[Saved data entries]
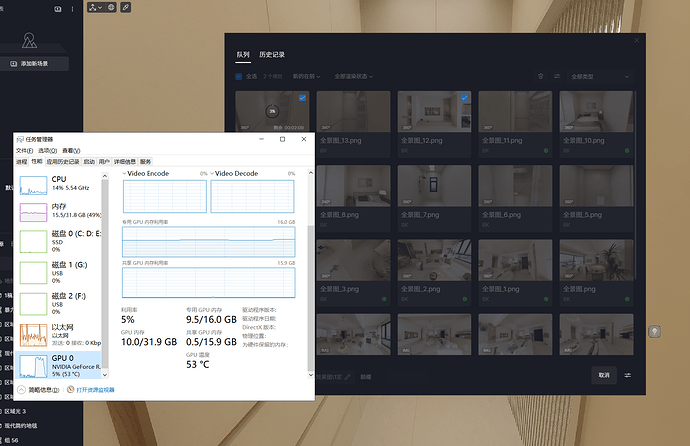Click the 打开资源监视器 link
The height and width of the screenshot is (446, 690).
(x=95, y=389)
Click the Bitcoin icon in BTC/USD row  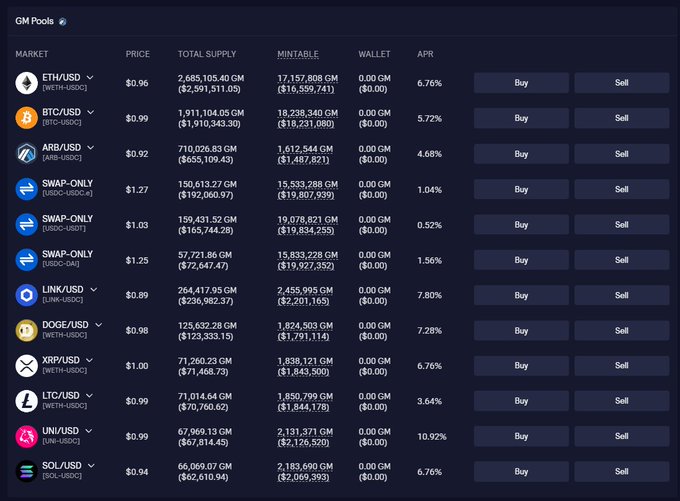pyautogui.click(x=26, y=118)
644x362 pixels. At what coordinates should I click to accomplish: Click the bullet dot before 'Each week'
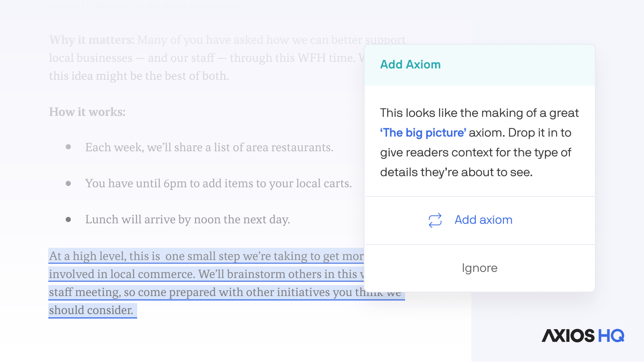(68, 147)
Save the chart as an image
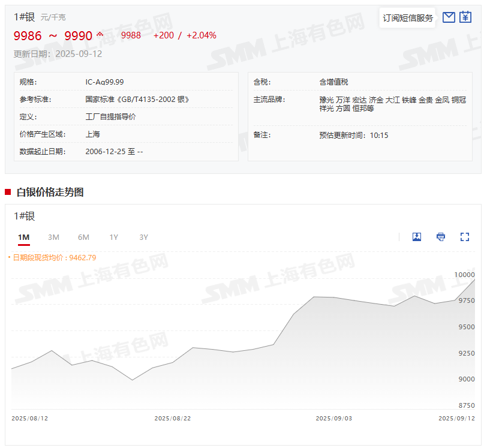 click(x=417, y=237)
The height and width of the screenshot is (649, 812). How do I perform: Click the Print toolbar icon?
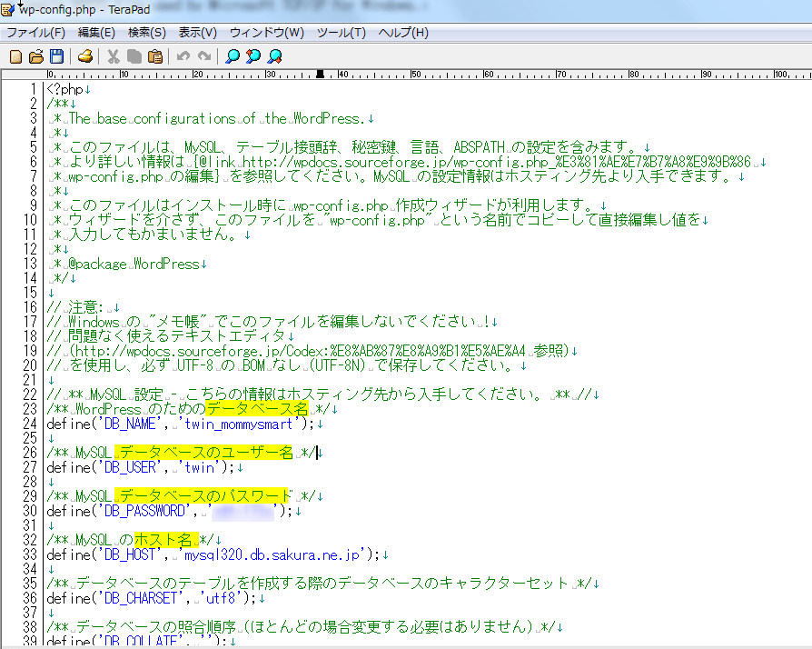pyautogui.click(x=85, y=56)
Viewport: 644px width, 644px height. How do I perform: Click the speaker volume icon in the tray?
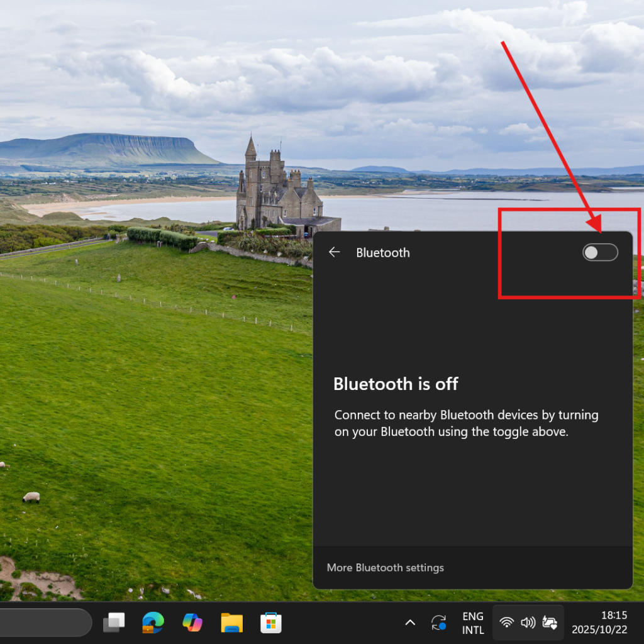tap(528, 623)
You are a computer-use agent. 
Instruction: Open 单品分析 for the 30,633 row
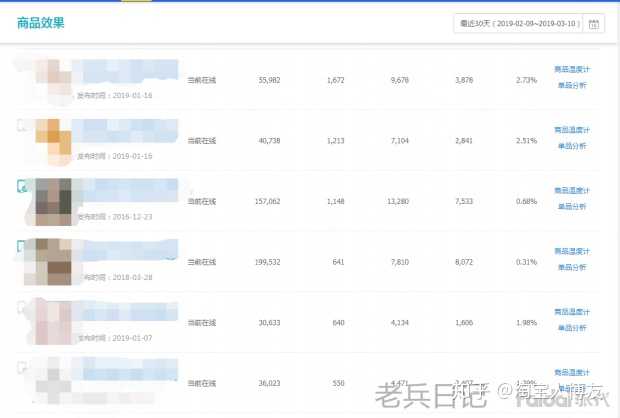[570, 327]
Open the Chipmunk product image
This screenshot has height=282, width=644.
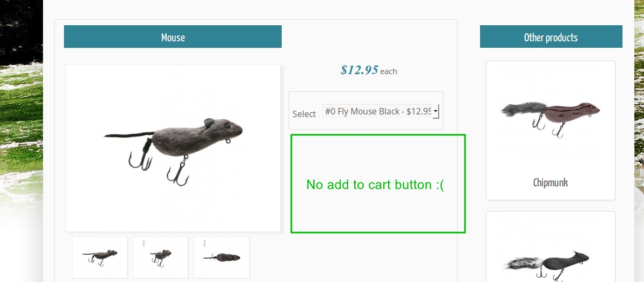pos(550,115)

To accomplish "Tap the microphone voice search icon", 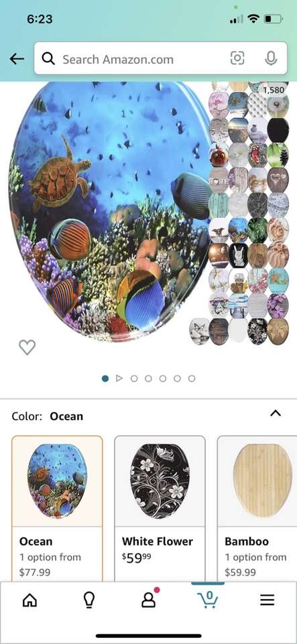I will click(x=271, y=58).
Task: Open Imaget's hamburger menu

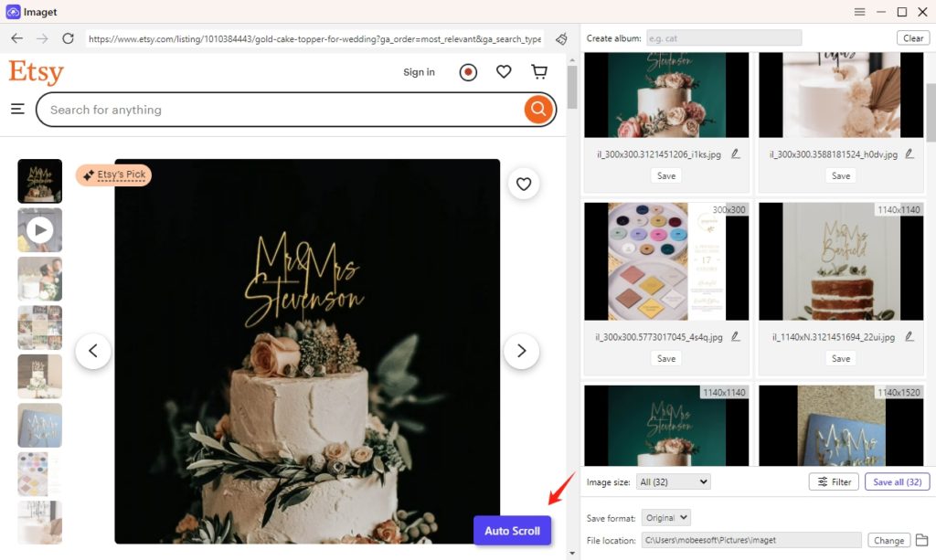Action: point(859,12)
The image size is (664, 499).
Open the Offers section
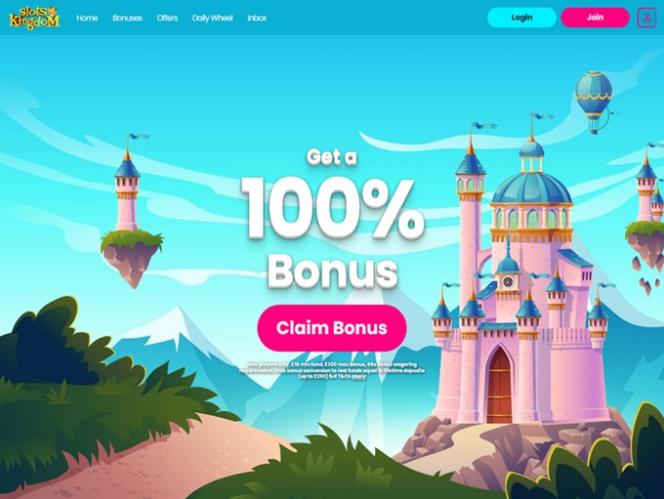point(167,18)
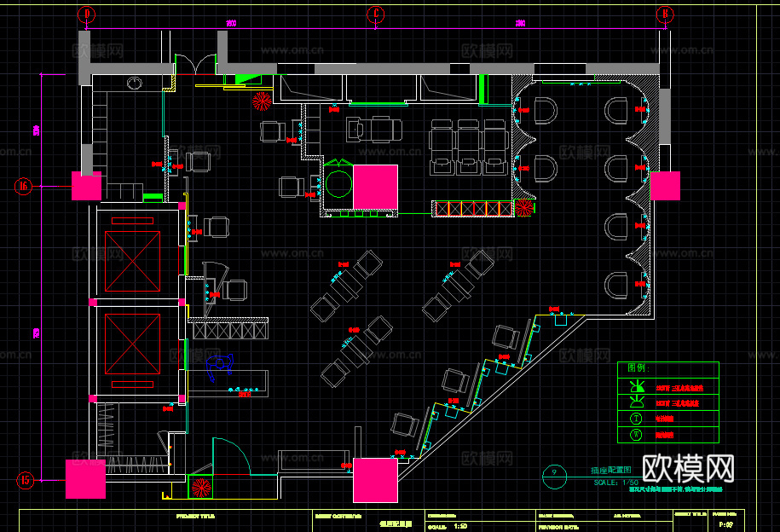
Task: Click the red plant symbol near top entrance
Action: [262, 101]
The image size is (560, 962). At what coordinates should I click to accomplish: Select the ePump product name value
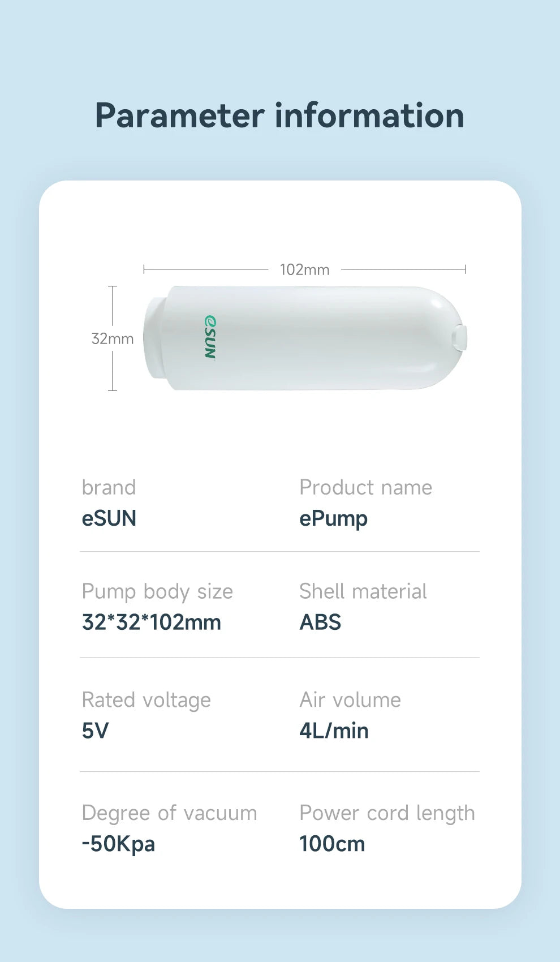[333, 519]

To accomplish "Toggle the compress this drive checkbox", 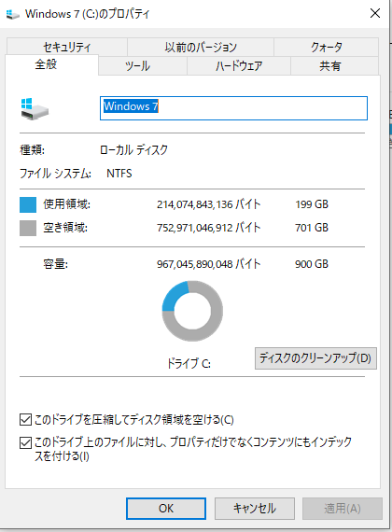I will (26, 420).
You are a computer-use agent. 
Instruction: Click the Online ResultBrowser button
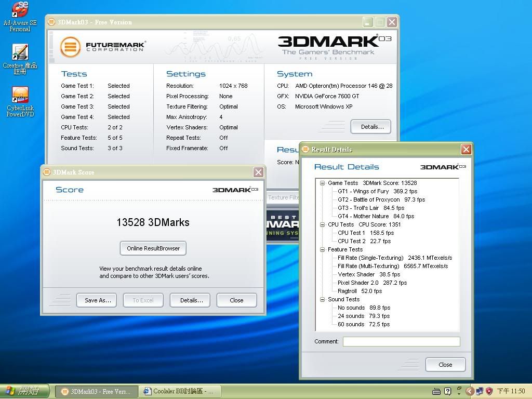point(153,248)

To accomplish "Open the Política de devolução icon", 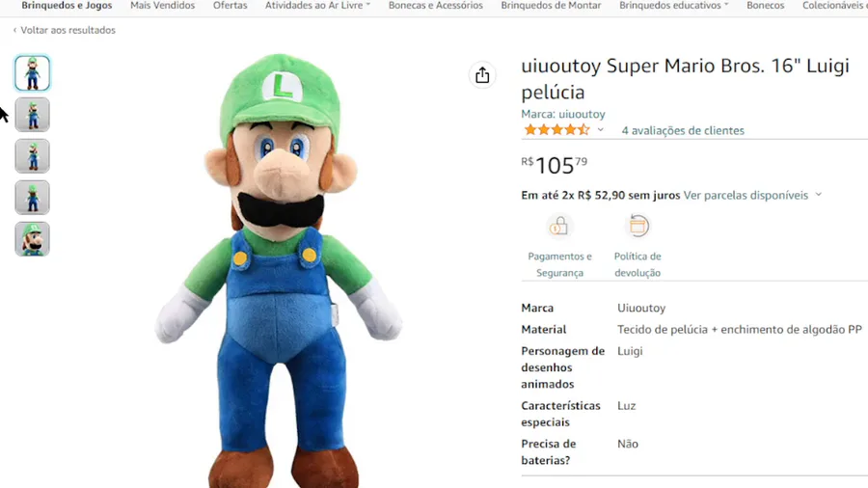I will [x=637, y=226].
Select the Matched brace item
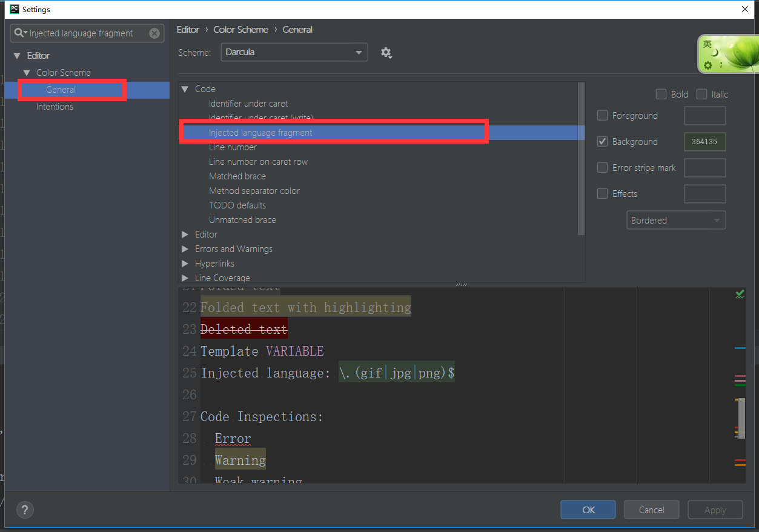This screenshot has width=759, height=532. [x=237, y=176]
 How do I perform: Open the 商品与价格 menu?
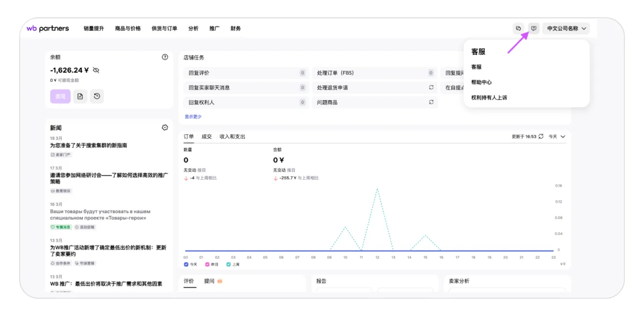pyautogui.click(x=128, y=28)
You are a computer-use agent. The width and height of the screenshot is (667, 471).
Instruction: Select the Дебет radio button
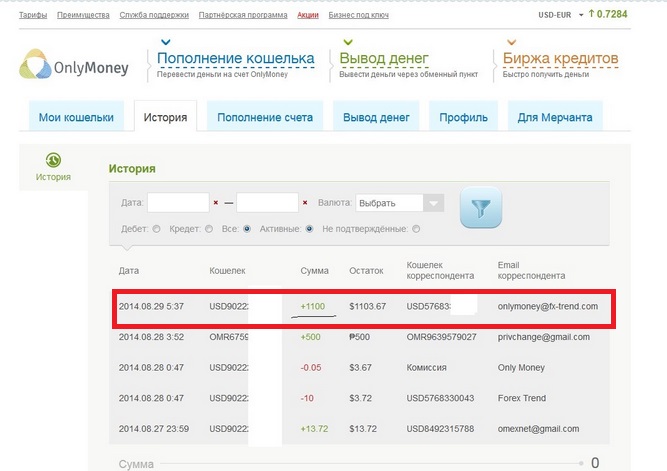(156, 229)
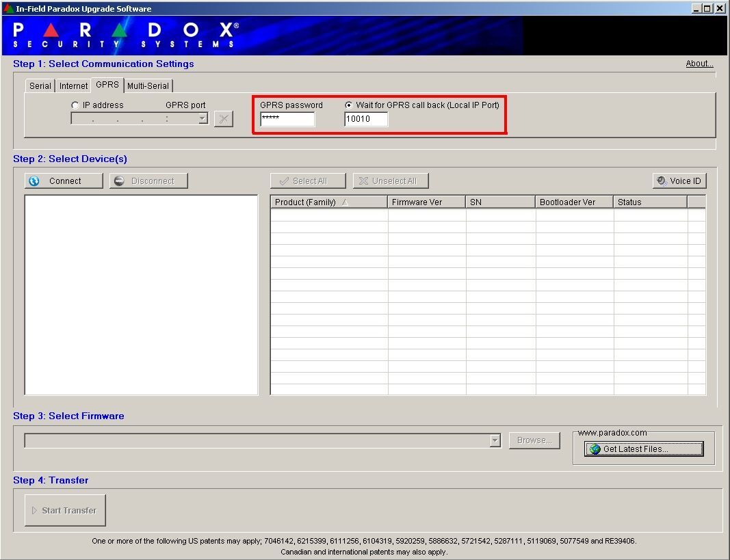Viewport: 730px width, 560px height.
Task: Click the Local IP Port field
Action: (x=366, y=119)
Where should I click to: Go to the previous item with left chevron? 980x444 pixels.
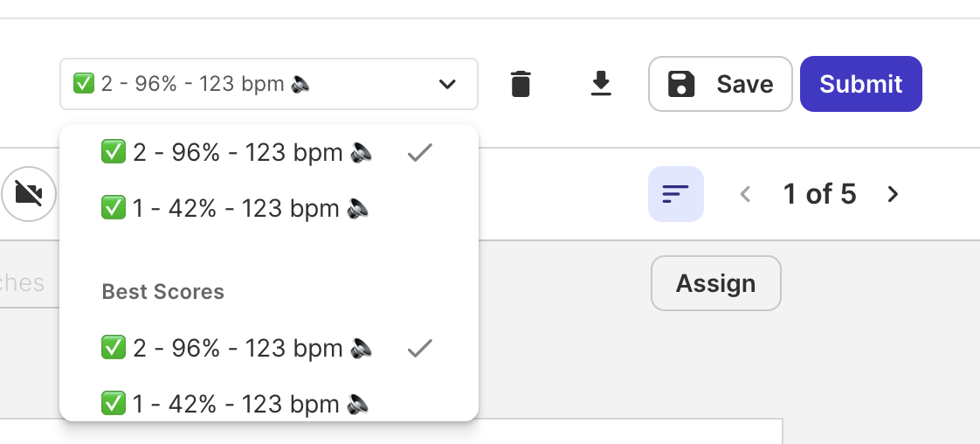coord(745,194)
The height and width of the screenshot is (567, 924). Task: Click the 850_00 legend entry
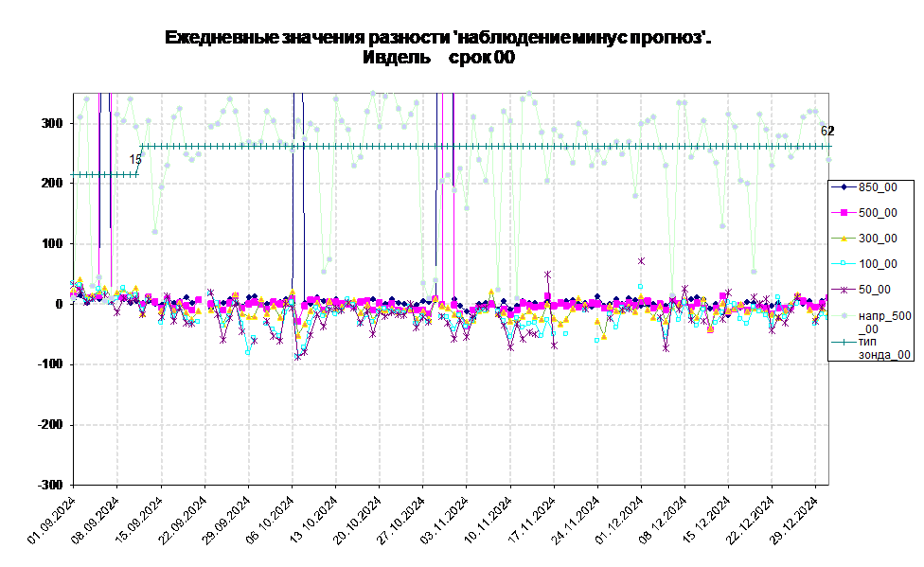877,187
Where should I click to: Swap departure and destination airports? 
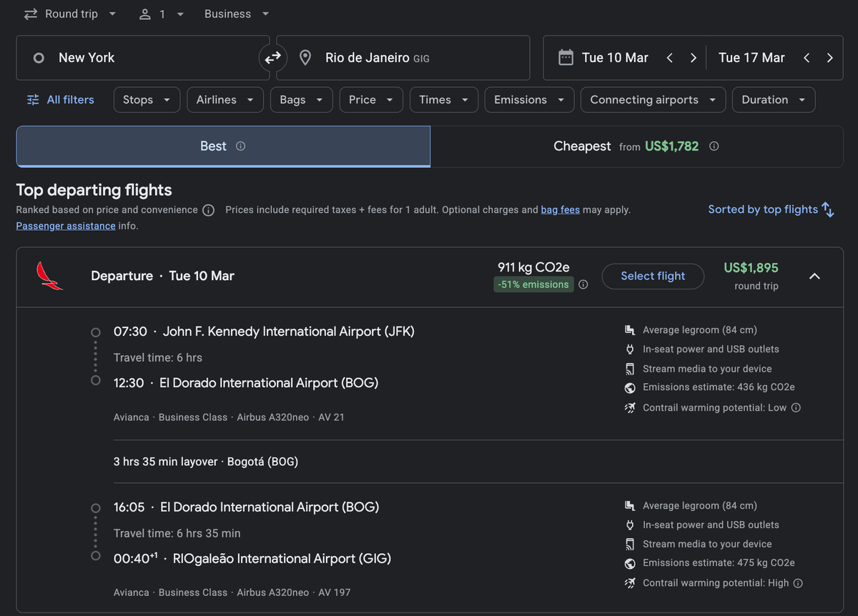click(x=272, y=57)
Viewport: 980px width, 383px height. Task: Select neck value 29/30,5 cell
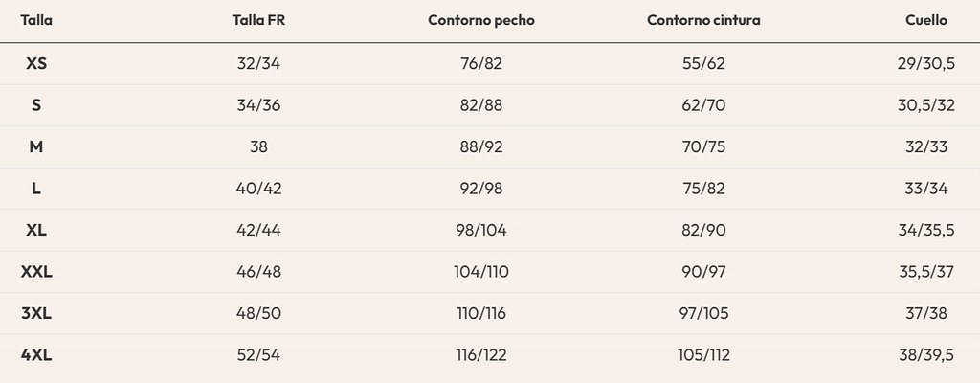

The task :: Exclude every picture, then return precisely the lines that run from the line containing "You are a computer-use agent. The" through the end of the entries above.

The answer ::
You are a computer-use agent. The width and height of the screenshot is (667, 471).
Instruction: Select the Дебет radio button
(156, 229)
Viewport: 730px width, 560px height.
Task: Click the Local IP Port field
Action: (x=366, y=119)
Where should I click to: Go to the previous item with left chevron? 980x444 pixels.
coord(745,194)
The height and width of the screenshot is (567, 924). Task: Click the 850_00 legend entry
877,187
Where should I click to: Swap departure and destination airports? 
click(x=272, y=57)
Viewport: 980px width, 383px height. Task: Select neck value 29/30,5 cell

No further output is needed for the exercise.